Вечером она надела платье, которое когда-то так нравилось мужу, и села перед трюмо, разглядывая свое лицо, — округлые линии, что были раньше прямыми, и прямые, что были раньше округлыми. Затем трепетно выдвинула из футляра помаду и принялась мазать губы. Помада оказалась нежно-розовой, с крошечными золотинками — цвет молодости и надежды, цвет восхода над теплой морской галькой, цвет атласных лепестков в волосах счастливой невесты. Напоследок она промокнула губы клочком туалетной бумаги и прилегла на кровать, листая томик стихов, который взяла у мамы с полки. Часы показывали девять. Ее вдруг до костей пробрало полное изнеможение, какое-то глубинное, всепроникающее. Она скользнула глазами по одному четверостишию, потом по другому, чувствуя, как время вокруг нее замедлило ход, уплотнилось, сделалось гуще и ярче, пока не затвердело, как янтарь, а сама она застыла в нем не то пылинкой, не то букашкой… да, букашкой, пойманной в капле маленькой вечности этого часа, этого дня, этого нескончаемого года; и насыщенная, золотая лучезарность времени окутала ее, словно тихое, ласковое обещание (если хочешь жить вечно, подумалось ей в полудреме, потрать свою жизнь на ожидание большого грядущего счастья), и сквозь сомкнутые веки проникал свет… или нет, почему букашкой — птицей, кукушкой, я живу, как кукушка в часах, а на часах уже полдевятого, но это совершенно невозможно, разве что время повернуло вспять, вспять, заструилось по бетонным колодцам и коридорам в солнечную комнату детства, в прошлом столь глубоком, что сам воздух там был напоен запахом радости.
Когда еще через полчаса в спальню вошел Сергей, в комнате горел свет, а жена спала поверх одеяла, не выпуская из обмякшей руки томик в желтушных пятнах. Для чего-то она вырядилась в тесное платье, которое врезалось в подмышках, оставляя красные рубцы, и едва не лопалось на груди — пуговицы держались на честном слове; подбородок был выпачкан чем-то блескуче-розовым.
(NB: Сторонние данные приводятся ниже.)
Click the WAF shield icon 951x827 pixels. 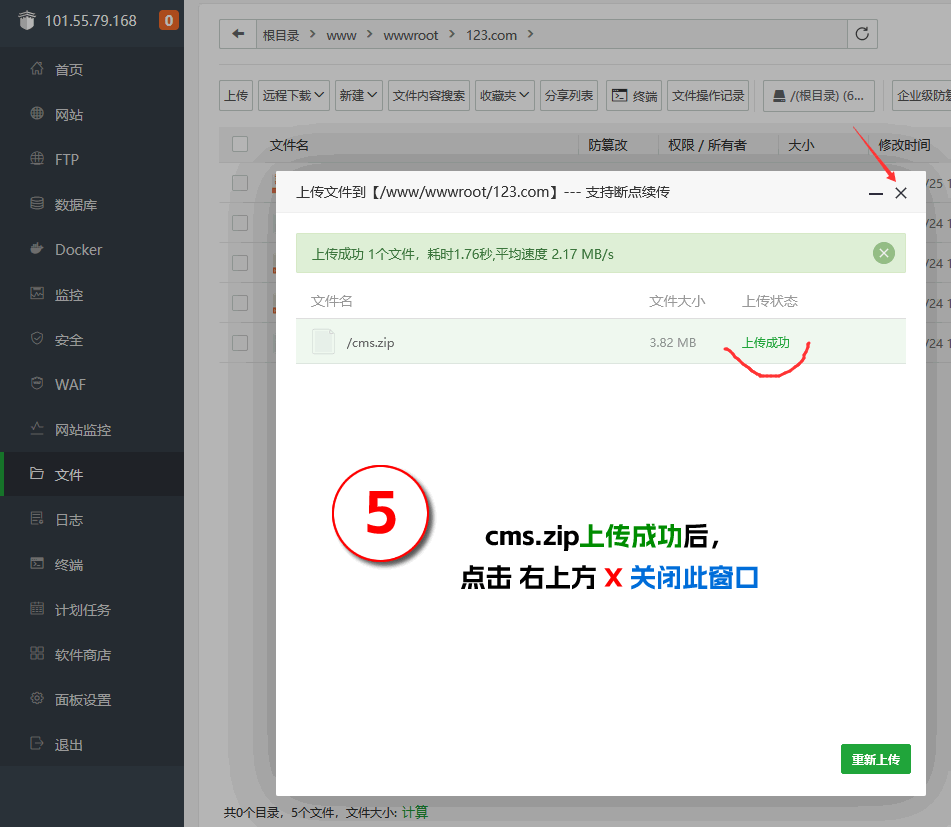coord(37,384)
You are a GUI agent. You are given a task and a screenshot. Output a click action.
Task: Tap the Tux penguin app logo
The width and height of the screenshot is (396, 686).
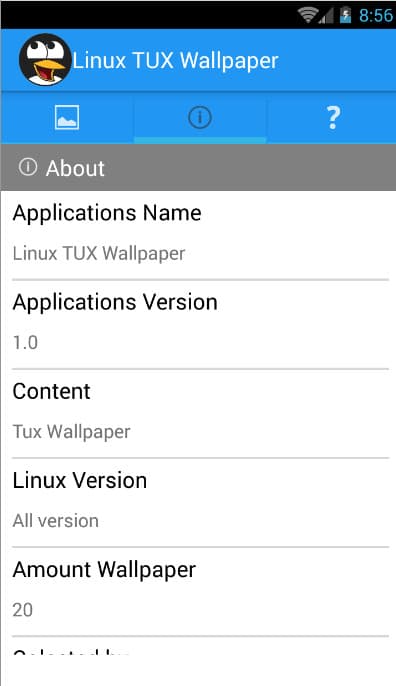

У него сжалось сердце, а в голову пришла невыносимая мысль: быть может, если я не нахожу здесь счастья, если не в состоянии любить эту добрую, бескорыстную женщину, то это не потому, что она не способна понять мои сверхгениальные замыслы и разделить страсть к музыке… быть может, по совести, я один во всем виноват, уж не сидит ли во мне внутренний изъян, застарелая немощь, фатальное отсутствие чего-то, чего-то самого важного…
Он набросился на лампу и умертвил свет.
Вечером следующего дня, стоя у киоска, он чувствовал себя разбитым, измочаленным, отрезанным от окружающей его людской массы, от их пустяковых волнений. Будет ли этому конец, роптали в очереди, сколько ж можно? Как повелось в этом месяце, едва дождавшись шести — на летний период часы работы были продлены, — киоскерша убрала вязание, опустила щиток над прилавком, навесила на дверь замок и, слегка покачиваясь на тонких, как ее спицы, каблучках, поцокала по тротуару, провожаемая негодующими взглядами множества глаз.
— Пойти бы за ней до дому, — пробормотал кто-то себе под нос, — да прижать в подъезде.
Мужчины неловко хмыкнули. Вскоре жаркий июльский вечер растянулся на земле, как лоснящийся зверь; кругом зевали сумерки, свесив ленивые розовые языки уличных фонарей. А еще чуть позже мимо киоска вразвалочку прошагали неприятнейшие субъекты из очереди за билетами на «Северных соловьев». Концерт «соловьев» состоялся в апреле, ко всеобщему удовлетворению; теперь ходили слухи, что скоро начнется продажа билетов на выступление легендарного ансамбля народной песни и танца «Елочки», но тот киоск закрылся на переучет, и жаждущие изнывали от безделья.